Clinical Information Discusses physiology, pathophysiology, and general clinical aspects, as they relate to a laboratory test
Fabry disease is an X-linked lysosomal storage disorder resulting from deficient activity of the enzyme alpha-galactosidase A (alpha-Gal A) and the subsequent deposition of glycosylsphingolipids in tissues throughout the body; in particular, the kidney, heart, and brain. Fabry disease is caused by mutations within the GLA gene, and more than 630 mutations have been identified in individuals diagnosed with Fabry disease. Severity and onset of symptoms are dependent on the amount of residual enzyme activity. The classic form of Fabry disease occurs in males who have less than 1% alpha-Gal A activity. Symptoms usually appear in childhood or adolescence and can include acroparesthesias (burning pain in the extremities), gastrointestinal issues, multiple angiokeratomas, reduced or absent sweating, corneal opacity, and proteinuria. In addition, progressive renal involvement leading to end-stage renal disease typically occurs in adulthood, followed by cardiovascular and cerebrovascular disease. The estimated incidence varies from 1 in 3,000 infants detected via newborn screening to 1 in 10,000 males diagnosed after onset of symptoms.

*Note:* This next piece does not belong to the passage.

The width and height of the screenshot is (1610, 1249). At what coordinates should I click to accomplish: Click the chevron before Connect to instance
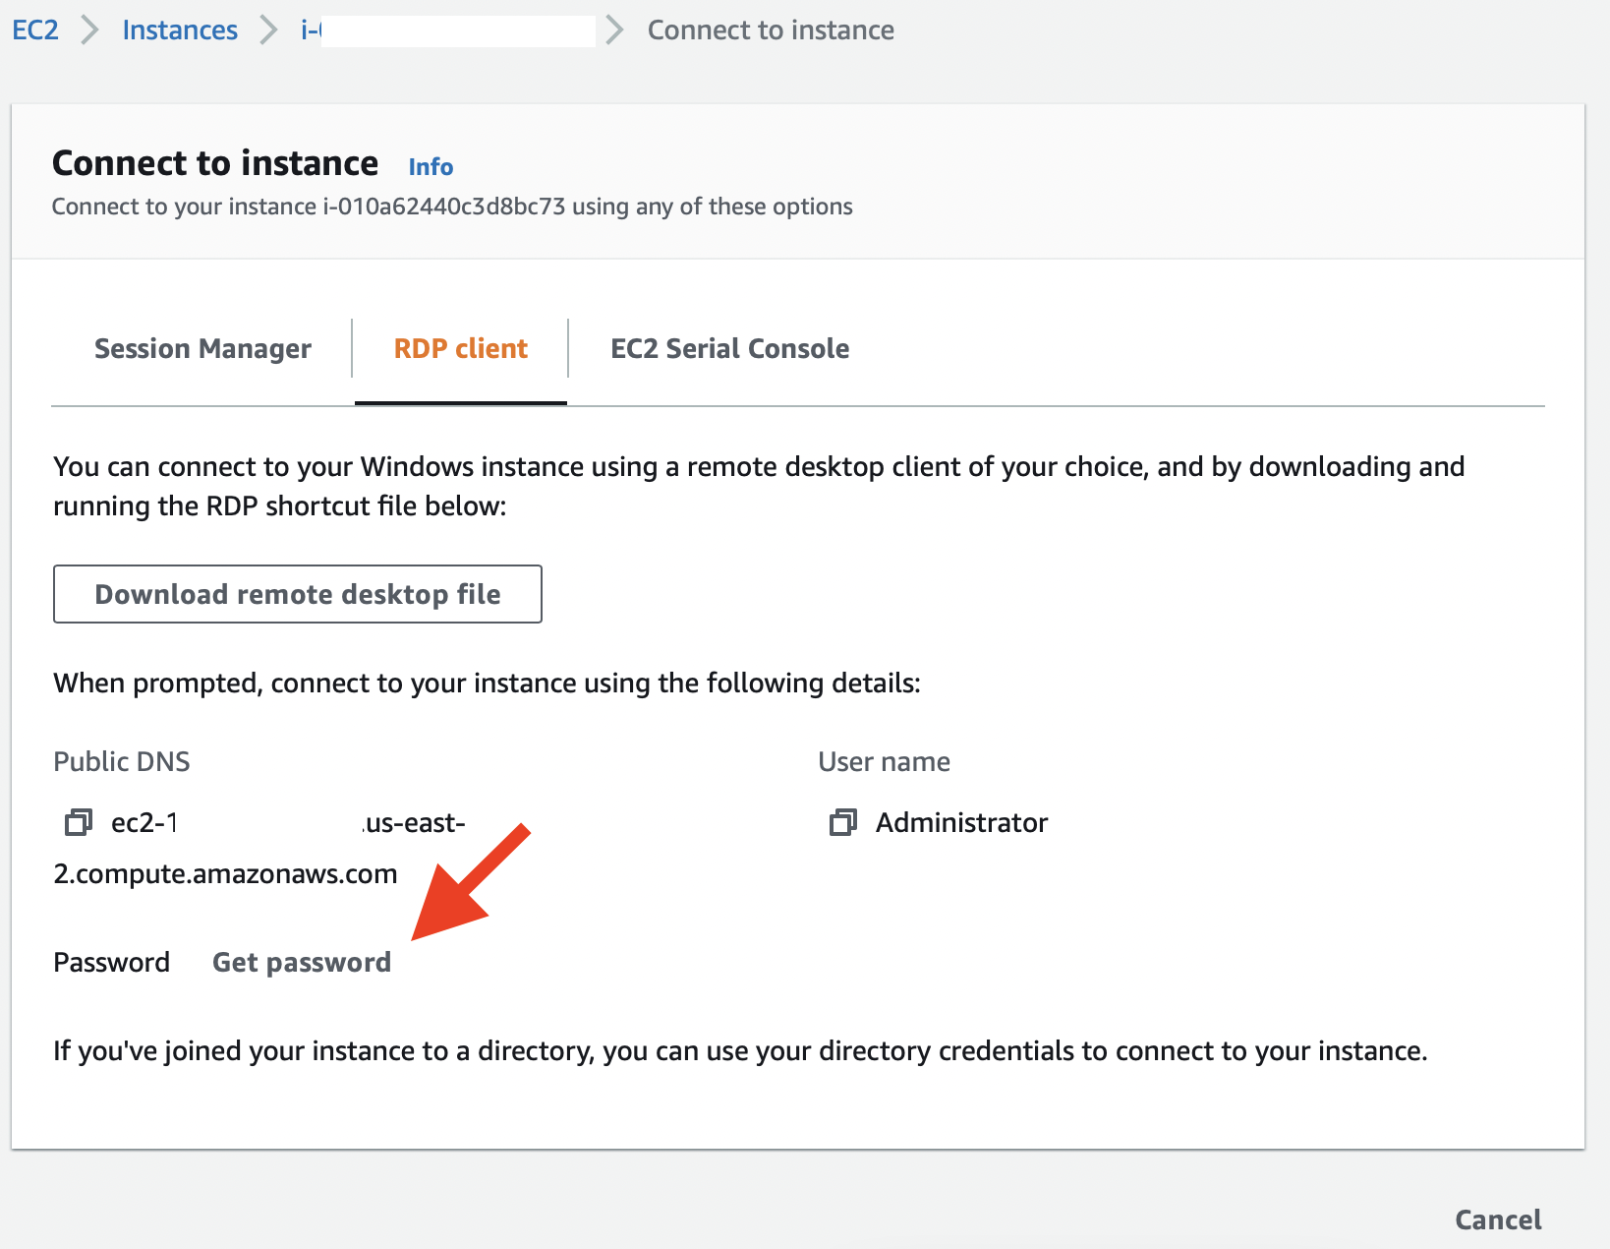coord(616,30)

Males with residual a-Gal A activity greater than 1% may present with 1 of 3 variant forms of Fabry disease with onset of symptoms later in life: a renal variant associated with end stage renal disease (ESRD) but without the pain or skin lesions; a cardiac variant typically presenting in the sixth to eighth decade with left ventricular hypertrophy, cardiomyopathy and arrhythmia, and proteinuria, but without ESRD; and a cerebrovascular variant presenting as stroke or transient ischemic attack. The variant forms of Fabry disease may be underdiagnosed.

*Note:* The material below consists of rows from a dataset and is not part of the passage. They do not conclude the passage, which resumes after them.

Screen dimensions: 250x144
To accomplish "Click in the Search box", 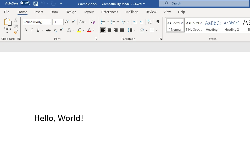I will [204, 3].
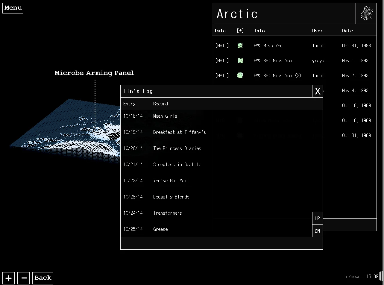Open the Transformers log entry
Image resolution: width=384 pixels, height=285 pixels.
(x=167, y=213)
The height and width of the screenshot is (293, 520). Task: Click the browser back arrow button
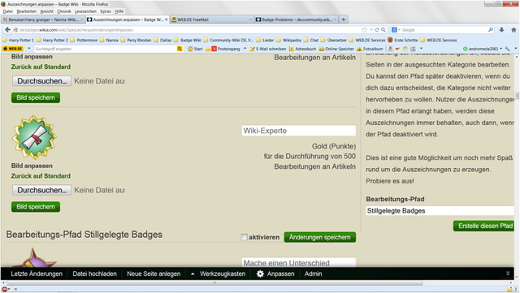point(7,30)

Females who are carriers of Fabry disease can have clinical presentations ranging from asymptomatic to severely affected. Measurement of alpha-Gal A activity is not generally useful for identifying carriers of Fabry disease, as many of these individuals have normal levels of alpha-Gal A. Therefore, molecular genetic analysis of the GLA gene (FABRZ / Fabry Disease, Full Gene Analysis) is recommended to detect carriers.
Unless irreversible damage has already occurred, treatment with enzyme replacement therapy (ERT) has led to significant clinical improvement in affected individuals. For this reason, early diagnosis and treatment are desirable, and in a few US states early detection of Fabry disease through newborn screening has been implemented.

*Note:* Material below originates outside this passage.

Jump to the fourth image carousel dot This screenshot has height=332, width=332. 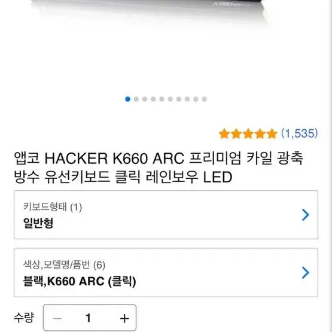[x=153, y=99]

Absent or reduced alpha-Gal A in blood spots, leukocytes (AGA / Alpha-Galactosidase, Leukocytes), or serum (AGAS / Alpha-Galactosidase, Serum) can indicate a diagnosis of classic or variant Fabry disease. Molecular sequence analysis of the GLA gene (FABRZ / Fabry Disease, Full Gene Analysis) allows for detection of the disease-causing mutation in males and females.
See Fabry Disease Testing Algorithm and Fabry Disease: Newborn Screen-Positive Follow-up in Special Instructions.
Diagnosis of Fabry disease in males
Preferred screening test (serum) for Fabry disease
Deficiency (<0.016 U/L) of alpha-galactosidase in properly submitted specimens is diagnostic for Fabry disease in males. If concerned about specimen integrity, recheck using leukocyte testing (AGA / Alpha-Galactosidase, Leukocytes).
Urine sediment analysis (CTSA / Ceramide Trihexosides and Sulfatides, Urine) for the accumulating trihexoside substrate is also recommended.
Carrier females usually have alpha-galactosidase levels in the normal range; therefore, molecular sequence analysis of the GLA gene (FABRZ / Fabry Disease, Full Gene Analysis) is recommended as the appropriate diagnostic test for females.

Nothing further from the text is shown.